:: SOURCE DATA ::
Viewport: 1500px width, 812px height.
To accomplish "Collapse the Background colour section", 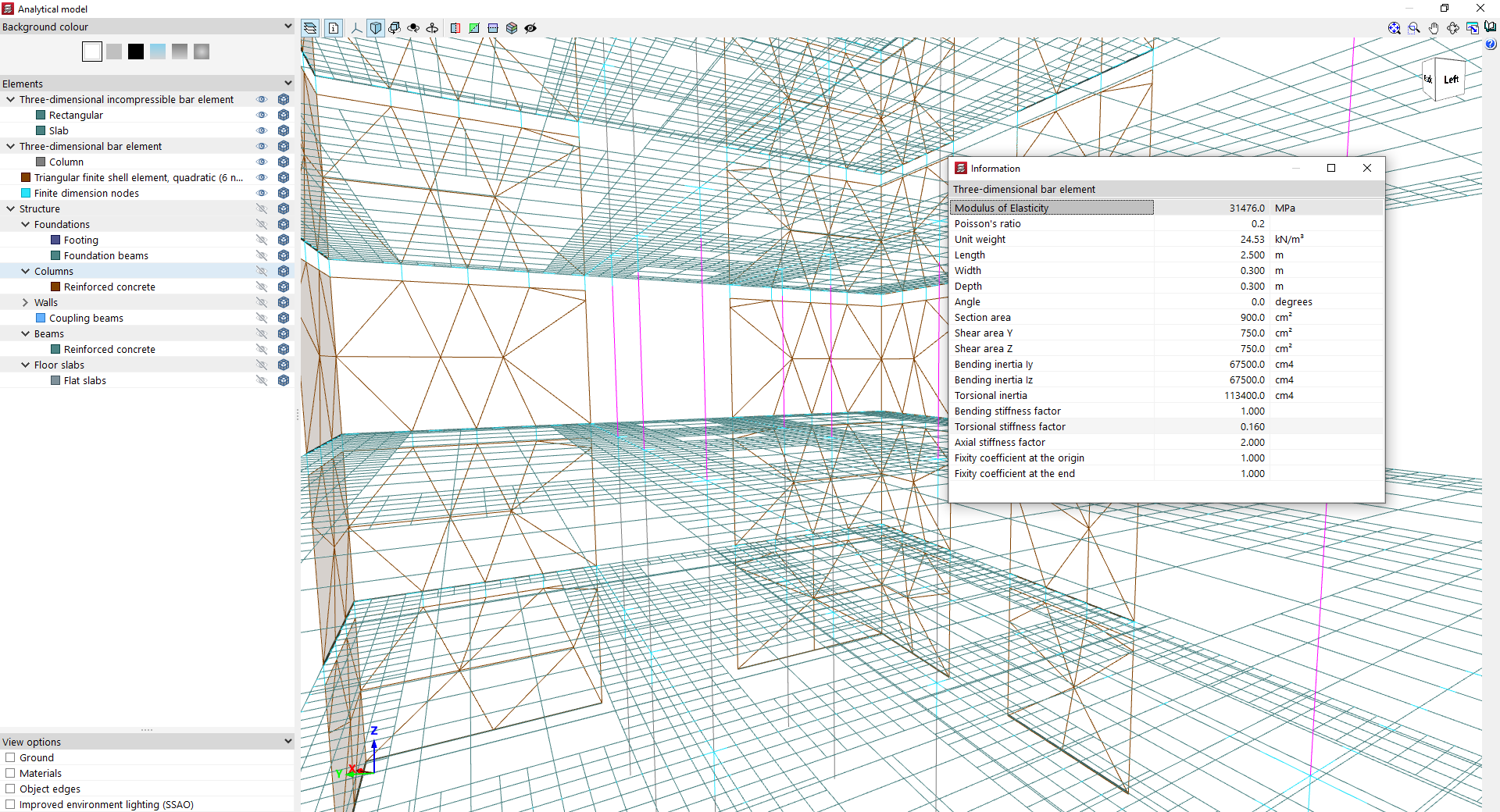I will pos(288,27).
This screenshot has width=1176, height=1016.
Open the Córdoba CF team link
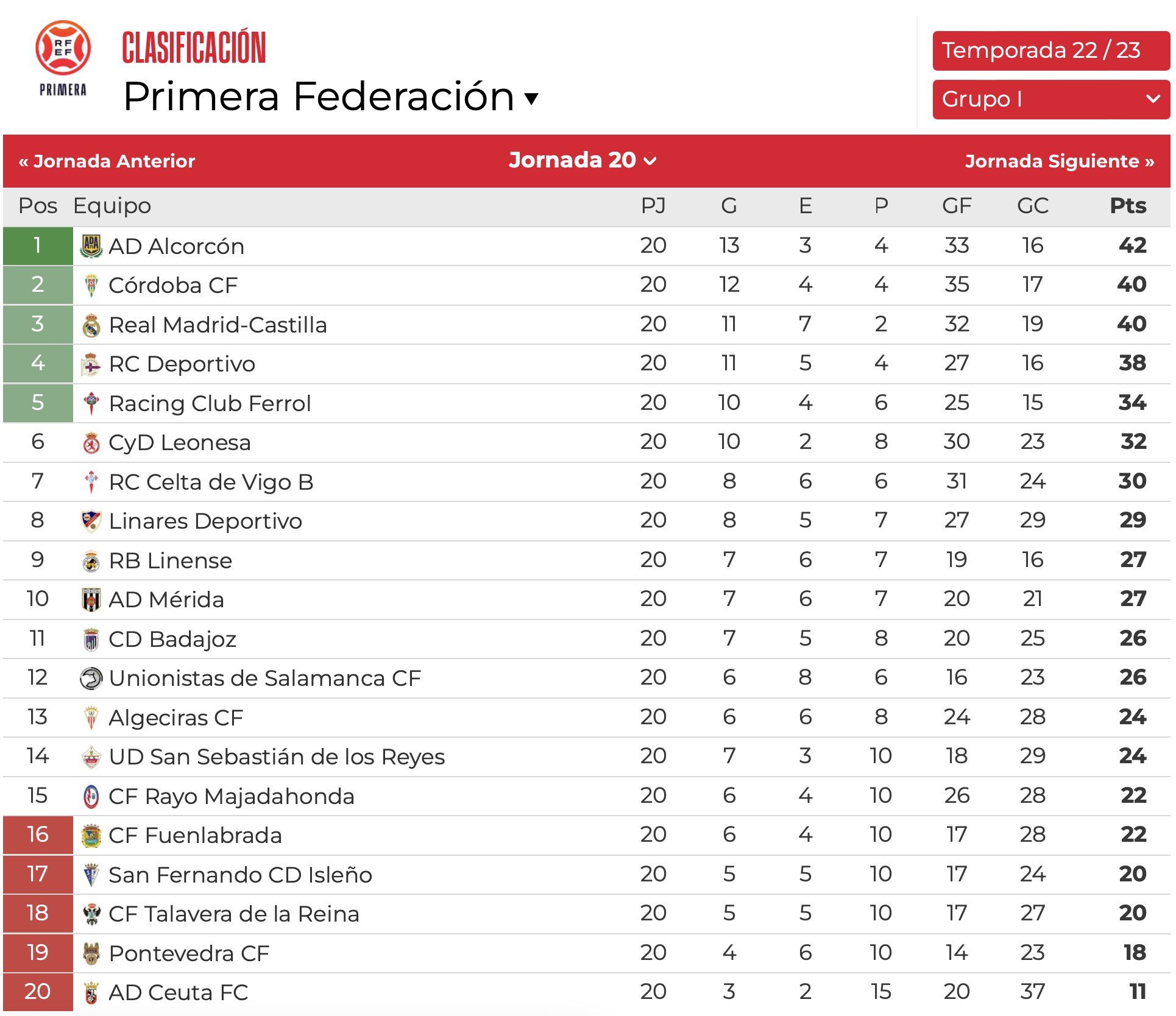click(x=173, y=285)
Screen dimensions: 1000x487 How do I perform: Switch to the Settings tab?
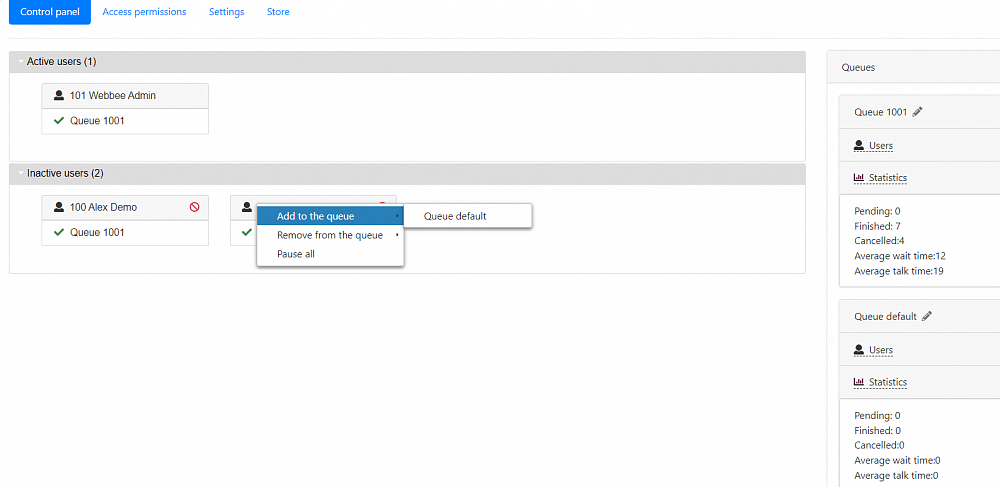tap(226, 12)
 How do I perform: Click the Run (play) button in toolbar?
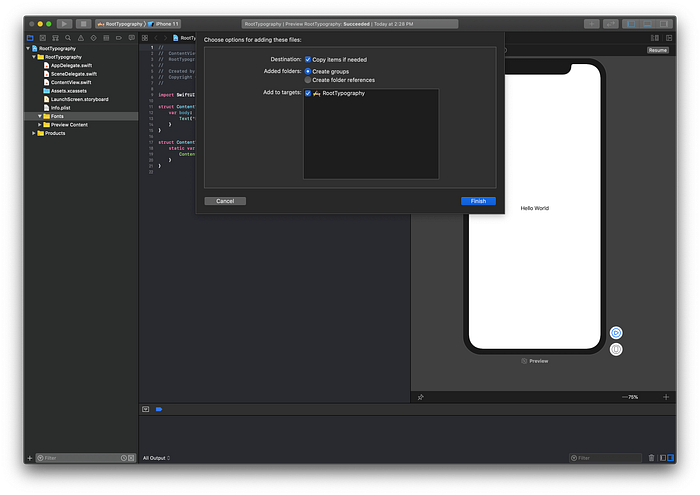[64, 24]
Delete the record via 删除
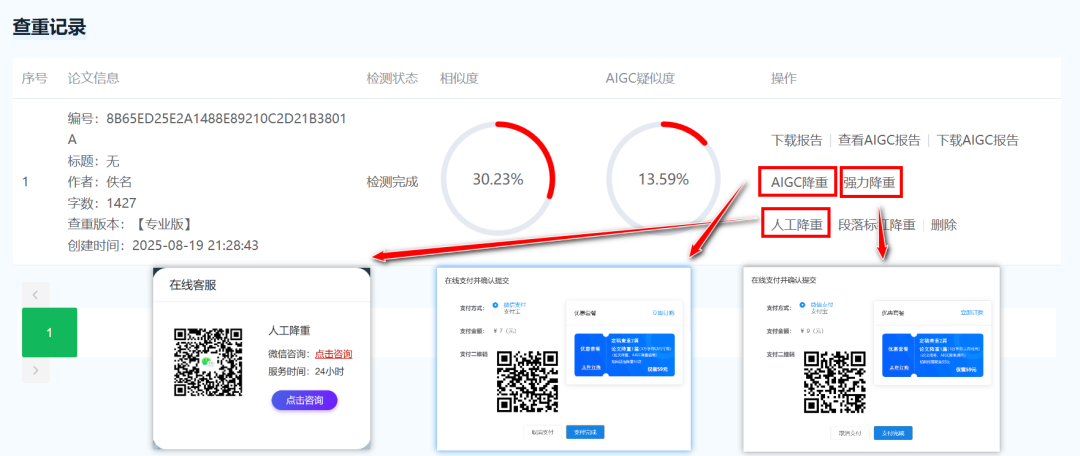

:: ASSIGNMENT ::
Pictures are to be left out; the answer must otherwise be exactly the lines from the one with "How do I perform: Click" through the final line of the entries above, both included.

:: ANSWER BOX ::
 How do I perform: Click the Run (play) button in toolbar?
[64, 24]
Delete the record via 删除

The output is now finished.